Text.
++++++

For this panel, we invite papers that empirically deal with the economy/morality-nexus, asking how practices of speculation are carried out in moral-economic terms. We particularly look for contributions that focus on the ways that moments of crisis transform economic moralities and their future-oriented narratives, considering how these processes impact inequalities and the redistribution of wealth. Beyond that, we invite papers that address questions of how moral values are applied, ignored, negotiated, and transformed in economic settings more broadly. Our aim is to use these contributions to reconsider the relationship between morality and economy in the context of current financialized capitalism, to consider how social actors draw on moral values in efforts to shape economic futures.
Accepted papers:
Session 1 Wednesday 27 July, 2022, -Paper short abstract:
Clinicians caught at the intersection of a rationalised healthcare economy and a moral imperative to recondition psychiatric crisis care develop a daily practice in which the therapeutic rejection of short-term valuing opens novel possibilities for morally tenable care under neoliberal conditions.

++++++

Data supplied.
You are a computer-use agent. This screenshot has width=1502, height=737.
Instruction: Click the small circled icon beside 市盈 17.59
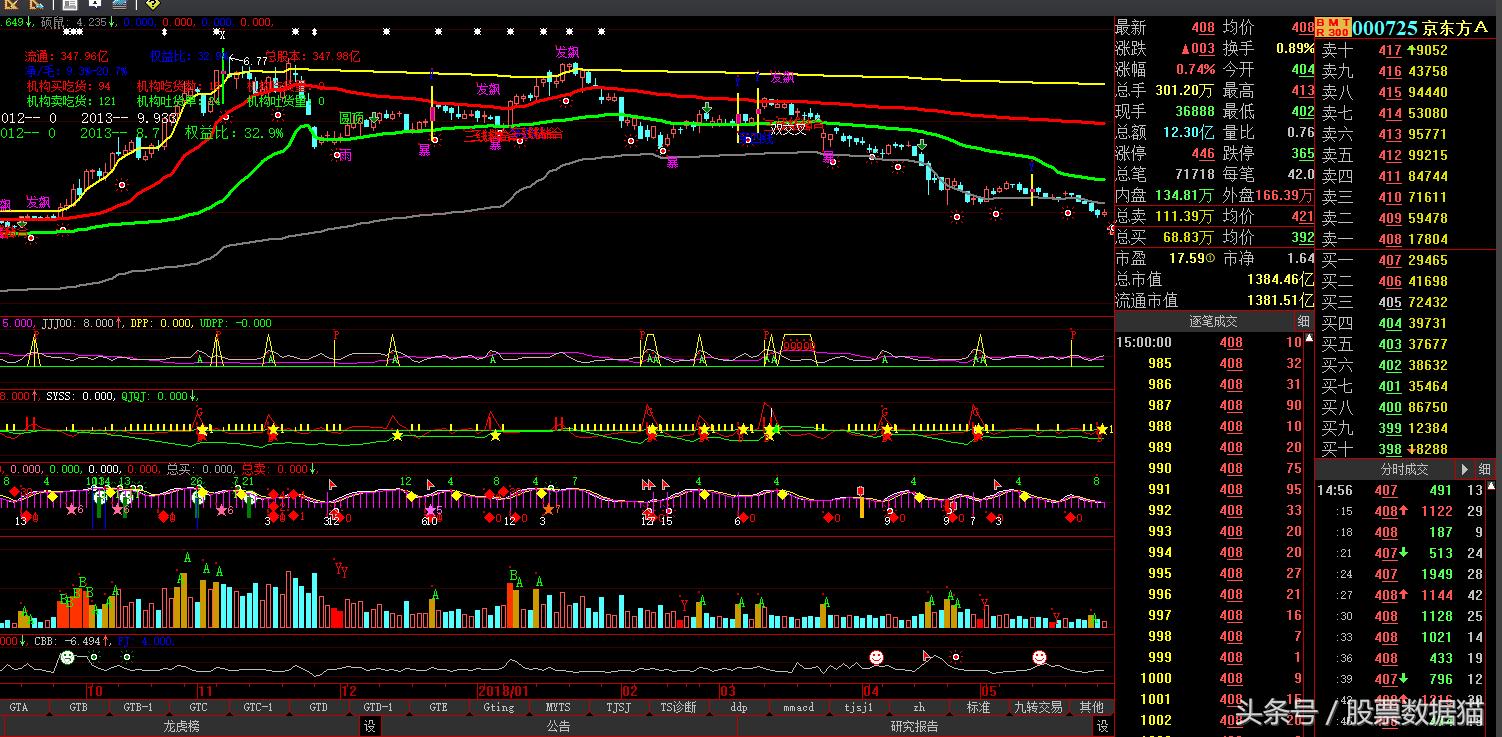pos(1211,258)
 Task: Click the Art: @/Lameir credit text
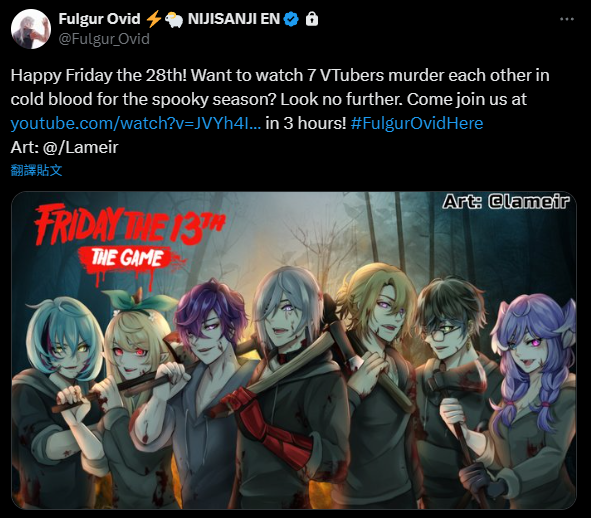click(64, 147)
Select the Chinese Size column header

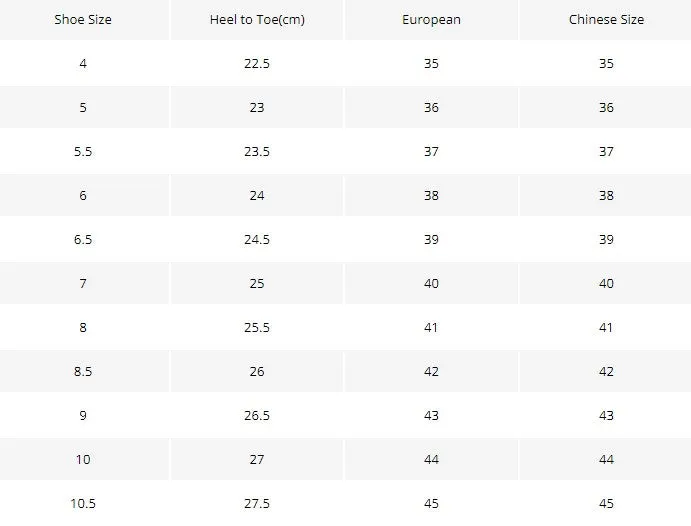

++++++

Requirement A.
Answer these questions from the panel description:
(i) In what kind of capitalism does the panel aim to reconsider the relationship between morality and economy?
(ii) On what date is Session 1?
(iii) In the short abstract, what opens new possibilities for morally tenable care?
Requirement B.
Write the next part of the panel description on economy and morality, starting after its last sentence.

Written reply A.
(i) Current financialized capitalism.
(ii) Wednesday 27 July, 2022.
(iii) The therapeutic rejection of short-term valuing.

Written reply B.
Paper long abstract:
The difficulty of predicting psychiatric crisis, anticipating its duration, and planning for its recurrence has been a moral and economic challenge for clinicians, families, and insurance providers for decades. Many progressive interventions for psychiatric crisis recognise that these experiences are social, the temporality of their emergence unknowable, and the trajectory of their development uncertain. But while some clinicians advocate for creative means of working with these complex histories and elusive futures, health care economies are generally less flexible, revealing how ostensibly shared goals are derailed by divergent values in practice. Based on fieldwork with clinicians in Berlin, Germany, this paper explores how local economies of care splinter around temporal horizons tethered to long- and short-term valuation. While health insurers understand psychiatric crisis as an imminent risk to be managed, and, when it occurs, met quickly with discrete interventions based on cost-effective measures, this clinical team takes a longer view, in which crisis is understood to be part of a recovery process that is not always measurable, or predictable, in economic terms. Insurers and clinicians both want to see patients avoid long and costly hospital stays, but they assess the relative risk of crisis episodes, and what past crises mean for future possibilities, according to different speculative frames. Caught at the intersection of a rationalised healthcare economy and a moral imperative to recondition crisis care, these clinicians develop a daily practice in which the therapeutic rejection of short-term valuing opens novel possibilities for morally tenable care under neoliberal conditions.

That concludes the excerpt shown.